■ **Assigned task**: Search the records below for the string "Select" and copy each line where it turns up.

(Extracted data)

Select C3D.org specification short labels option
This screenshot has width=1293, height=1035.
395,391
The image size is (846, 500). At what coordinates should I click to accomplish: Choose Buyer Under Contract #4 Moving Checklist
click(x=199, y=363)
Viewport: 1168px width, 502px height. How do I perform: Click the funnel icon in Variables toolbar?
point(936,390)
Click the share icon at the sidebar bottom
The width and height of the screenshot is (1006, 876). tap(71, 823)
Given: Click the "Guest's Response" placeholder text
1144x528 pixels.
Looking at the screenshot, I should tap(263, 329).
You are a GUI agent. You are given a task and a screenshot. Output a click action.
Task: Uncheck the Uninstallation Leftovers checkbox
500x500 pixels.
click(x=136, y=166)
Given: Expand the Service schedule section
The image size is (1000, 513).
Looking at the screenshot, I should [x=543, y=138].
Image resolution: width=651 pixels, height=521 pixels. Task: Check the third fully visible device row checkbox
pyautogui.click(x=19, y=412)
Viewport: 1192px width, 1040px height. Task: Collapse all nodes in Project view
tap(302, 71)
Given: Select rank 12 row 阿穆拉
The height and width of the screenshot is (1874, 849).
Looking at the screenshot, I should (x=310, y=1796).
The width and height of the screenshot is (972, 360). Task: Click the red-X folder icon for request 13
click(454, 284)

(End Extracted data)

■ **Response below**:
Select C3D.org specification short labels option
Given: Select rank 12 row 阿穆拉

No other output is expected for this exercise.